- [Article]
^^^^^^^^^^^^^^^^
Commentaire de Judith Curry : "La totalité du texte mérite la lecture. La partie de cette déclaration qui m'a beaucoup frappée, parce qu'elle est particulièrement bien énoncée, est la suivante : "L'intérêt authentique et réel pour le climat et la science du climat est en train de s'estomper*, tandis que l'attention se limite au concept du climat typique du public au sens large et, je dirais plutôt, du concept prédominant ou politiquement correct du climat." Je suis vraiment très inquiète de l'exagération à propos de l'utilisation des modèles climatiques, en vertu de laquelle les scientifiques rédigent des articles analysant les prévisions des modélisations climatiques du GIEC et en déduisent les impacts catastrophiques pour le futur. Il me semble beaucoup trop facile de publier cette sorte de recherche dans Nature et dans Science. Pendant ce temps-là, les problèmes vraiment délicats sont totalement ignorés, tels la recherche fondamentale sur le transfert de chaleur dans les océans, la thermodynamique multiphase de l'atmosphère et le chaos synchronisé dans le système couplé atmosphère-océan, etc. Sans oublier les problèmes plus accessibles tels que la prise en considération attentive de l'attribution de la variabilité du climat pendant la période 1850-1970. |
Lennart Bengtsson a également accordé un interview au journal danois Jyllands-posten qui intitule son article par : "Ce sont les catastrophes qui pilotent le débat sur le climat".
^^^^^^^^^^^^^^^^
- [Données d'entrée]
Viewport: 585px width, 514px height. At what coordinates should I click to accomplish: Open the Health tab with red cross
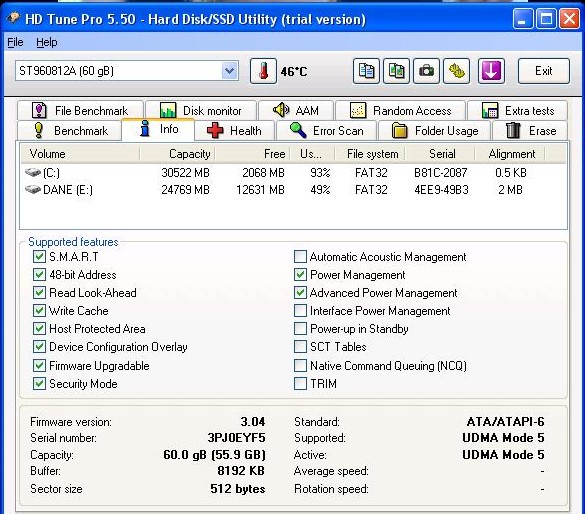(x=234, y=131)
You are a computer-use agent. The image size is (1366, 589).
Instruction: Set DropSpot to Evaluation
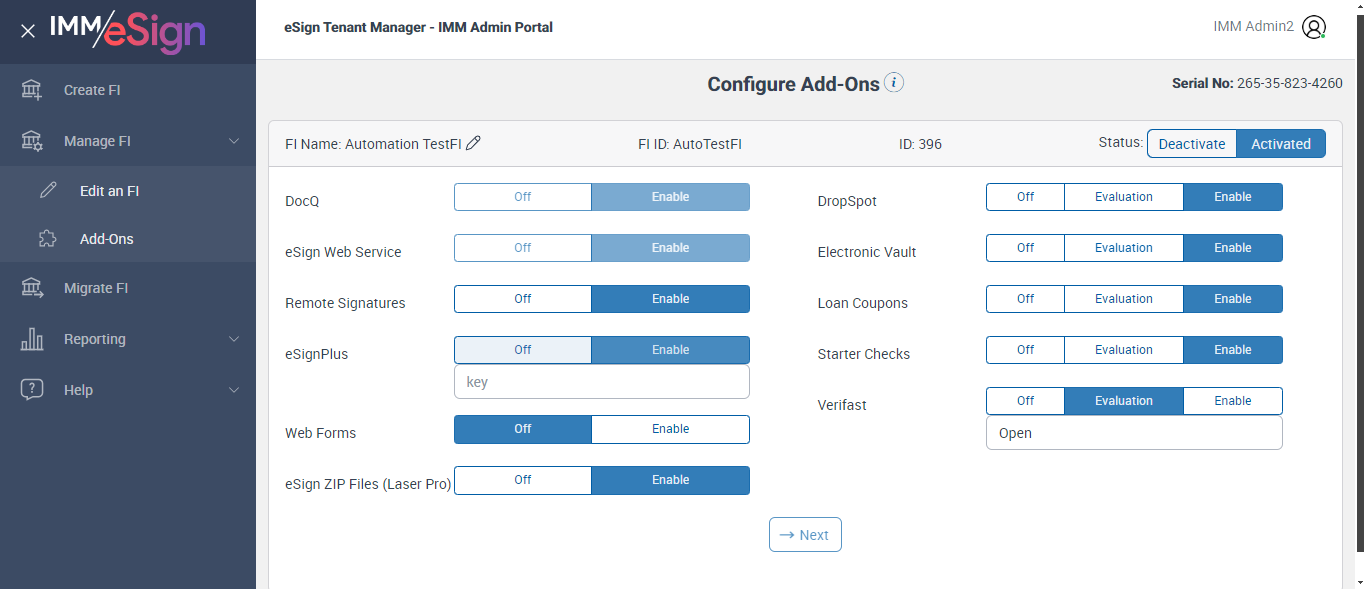point(1123,197)
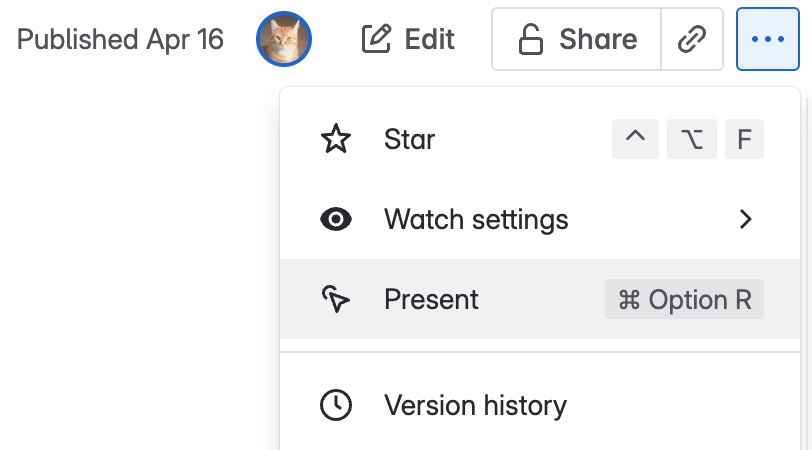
^^^^^^^^^^^^^^^^
- [Consigne 1]
Mettez sous forme de liste numérotée toutes les lignes de la section « Données d'entrée », en omettant les lignes vides. N'y faites figurer aucune image.
- [Consigne 2]
Rédigez la suite de l'article sur le débat autour de la science du climat, à partir de sa dernière phrase.

- [Résultat attendu 1]
1. Viewport: 585px width, 514px height. At what coordinates should I click to accomplish: Open the Health tab with red cross
2. (x=234, y=131)
3. You are a computer-use agent. The image size is (1366, 589).
4. Instruction: Set DropSpot to Evaluation
5. point(1123,197)

- [Résultat attendu 2]
Le JP rapporte les propos du Professeur Lennart Bengtsson dans un article de quatre pages, particulièrement critique sur les constantes exagérations relatives au réchauffement climatique. Le JP témoigne que : "Bengtsson en a réellement marre des politiciens, des médias et des climatologues qui en font des tonnes pour dramatiser l'évolution du climat et les conséquences d'une augmentation des gaz à effet de serre dans l'atmosphère." Le JP cite Bengtsson :
"Depuis trop longtemps on a permis que les événements météorologiques extrêmes aléatoires structurent le débat sur le climat" ou encore, au sujet de la fonte de l'arctique, Bengtsson rappelle " Nous savons qu'il y avait très peu de glace en Arctique dans les années 30 et 40." Au sujet de l'antarctique qui pourrait fondre selon le GIEC, Bengtsson dit : " S"inquiéter de la fonte de l'Antarctique c'est comme s'inquiéter de la possible collision de Vénus avec la Terre dans les prochains milliards d'années, ce qui, comme certains modèles nous l'assurent, pourrait se produire". Au sujet de la vitesse de réchauffement de la planète, le JP cite Bengtsson: “Elles est, et de beaucoup, plus faible que ce que le GIEC a avancé… et c'est totalement différent de ce que la Banque Mondiale* a présenté." |
*Note : Bengtsson fait ici allusion à la publication récente d'un rapport aussi apocalyptique qu'infondé de la Banque Mondiale, la World Bank, dont il est de nouveau question ci-dessous.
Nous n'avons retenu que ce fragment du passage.